The bareness and dryness which prevail more or less in Judea are owing partly to the absence of wood, partly to its proximity to the desert, and partly to a scarcity of water, arising from its distance from the Lebanon. But to this discouraging aspect, there are some important exceptions. The valley of Urtas, south of Bethlehem, contains springs which, in abundance and excellence, rival even those of Nablus. The huge “Pools of Solomon” are enough to supply a district for many miles round them; and the cultivation, now going on in that neighborhood, shows what might be done with a soil which required only irrigation, and a moderate amount of labor, to evoke a boundless produce.
It is obvious that, in the ancient days of the nation, when Judah and Benjamin possessed the teeming population indicated in the Bible, the condition and aspect of the country must have been very different. Of this, there are, not wanting, sure evidences. There is no country in which the ruined towns bear so large a proportion to those still existing. Hardly a hill-top of the many within sight that is not covered with vestiges of some fortress or city. But, besides this, forests appear to have stood in many parts of Judea until the repeated invasions and sieges caused their fall; and all this vegetation must have reacted on the moisture of the climate, and, by preserving the water in many a ravine and natural reservoir where now it is rapidly dried by the fierce sun of the early summer, must have influenced, materially , the look and the resources of the country.
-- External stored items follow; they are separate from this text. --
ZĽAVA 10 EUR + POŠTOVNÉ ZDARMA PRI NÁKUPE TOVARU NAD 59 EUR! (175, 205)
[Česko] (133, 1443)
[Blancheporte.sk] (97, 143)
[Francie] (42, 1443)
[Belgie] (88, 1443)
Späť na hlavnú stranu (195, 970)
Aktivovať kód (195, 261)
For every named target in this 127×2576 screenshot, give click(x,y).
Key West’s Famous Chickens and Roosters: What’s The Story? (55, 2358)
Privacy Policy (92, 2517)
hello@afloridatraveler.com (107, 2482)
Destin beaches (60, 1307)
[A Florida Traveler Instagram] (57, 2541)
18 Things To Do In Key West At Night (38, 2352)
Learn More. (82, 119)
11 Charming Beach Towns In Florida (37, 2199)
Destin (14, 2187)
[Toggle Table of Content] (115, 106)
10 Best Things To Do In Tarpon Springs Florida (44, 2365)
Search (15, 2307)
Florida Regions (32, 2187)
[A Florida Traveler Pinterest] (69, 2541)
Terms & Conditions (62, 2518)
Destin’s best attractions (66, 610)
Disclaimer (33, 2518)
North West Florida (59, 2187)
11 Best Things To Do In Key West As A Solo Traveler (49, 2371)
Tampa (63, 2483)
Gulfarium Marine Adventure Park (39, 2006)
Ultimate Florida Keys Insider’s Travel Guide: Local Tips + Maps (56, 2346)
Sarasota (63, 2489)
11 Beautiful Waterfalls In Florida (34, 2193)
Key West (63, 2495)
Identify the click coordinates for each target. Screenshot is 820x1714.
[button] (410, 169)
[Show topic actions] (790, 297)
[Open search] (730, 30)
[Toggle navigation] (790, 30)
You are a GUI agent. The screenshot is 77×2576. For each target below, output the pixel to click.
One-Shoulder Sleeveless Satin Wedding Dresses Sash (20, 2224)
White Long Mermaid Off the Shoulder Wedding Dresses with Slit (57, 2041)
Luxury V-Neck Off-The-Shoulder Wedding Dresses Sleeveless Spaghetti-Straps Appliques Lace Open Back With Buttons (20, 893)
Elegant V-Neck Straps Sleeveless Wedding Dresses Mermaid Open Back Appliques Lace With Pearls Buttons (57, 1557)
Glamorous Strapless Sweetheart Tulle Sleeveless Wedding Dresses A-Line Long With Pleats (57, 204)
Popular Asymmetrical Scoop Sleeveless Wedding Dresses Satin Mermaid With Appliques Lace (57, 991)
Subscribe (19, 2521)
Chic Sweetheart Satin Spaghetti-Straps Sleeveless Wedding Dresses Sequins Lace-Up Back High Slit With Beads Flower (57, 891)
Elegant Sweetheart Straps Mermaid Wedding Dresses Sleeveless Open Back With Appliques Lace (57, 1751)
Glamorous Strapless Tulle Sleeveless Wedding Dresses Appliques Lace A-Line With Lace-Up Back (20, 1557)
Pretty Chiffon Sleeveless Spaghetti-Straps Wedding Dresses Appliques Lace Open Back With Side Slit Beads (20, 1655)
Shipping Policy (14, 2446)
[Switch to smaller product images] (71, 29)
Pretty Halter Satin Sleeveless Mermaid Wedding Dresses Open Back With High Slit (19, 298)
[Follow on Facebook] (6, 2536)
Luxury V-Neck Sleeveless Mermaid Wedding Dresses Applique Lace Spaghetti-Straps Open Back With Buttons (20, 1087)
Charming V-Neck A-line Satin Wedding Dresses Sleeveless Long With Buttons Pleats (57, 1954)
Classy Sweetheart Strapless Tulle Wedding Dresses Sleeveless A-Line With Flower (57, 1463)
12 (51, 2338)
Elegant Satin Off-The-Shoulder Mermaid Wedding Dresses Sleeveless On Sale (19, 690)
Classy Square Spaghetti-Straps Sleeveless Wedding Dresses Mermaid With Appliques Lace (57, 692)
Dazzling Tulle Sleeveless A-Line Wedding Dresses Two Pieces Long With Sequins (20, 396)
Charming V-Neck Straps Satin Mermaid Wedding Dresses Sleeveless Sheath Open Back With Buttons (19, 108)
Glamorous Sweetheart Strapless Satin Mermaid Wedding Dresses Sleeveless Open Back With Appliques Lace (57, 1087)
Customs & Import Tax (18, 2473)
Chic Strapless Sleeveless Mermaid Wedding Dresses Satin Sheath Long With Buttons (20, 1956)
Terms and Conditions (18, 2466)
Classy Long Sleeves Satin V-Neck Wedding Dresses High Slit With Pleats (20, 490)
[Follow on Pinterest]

Advancing northward from Judea, the country, (Samaria), becomes gradually more open and pleasant. Plains of good soil occur between the hills, at first, small, but afterward, comparatively large. The hills assume here a more varied aspect than in the southern districts, springs are more abundant and more permanent until at last, when the district of Jebel Nablus is reached — the ancient Mount Ephraim — the traveller encounters an atmosphere and an amount of vegetation and water which are greatly superior to anything he has met with in Judea, and even sufficient to recall much of the scenery of the West.
Perhaps the springs are the only objects which in themselves, and apart from their associations, really strike an English traveller with astonishment and admiration. Such glorious fountains as those of Ain-jaludor the Ras el-Mukatta — where a great body of the dearest water wells silently but swiftly out from deep blue recesses worn in the foot of a low cliff of limestone rock, and at once, forms a considerable stream — are rarely to be met with out of irregular, rocky, mountainous countries, and being such unusual sights can hardly be looked on by the traveler, without surprise and emotion.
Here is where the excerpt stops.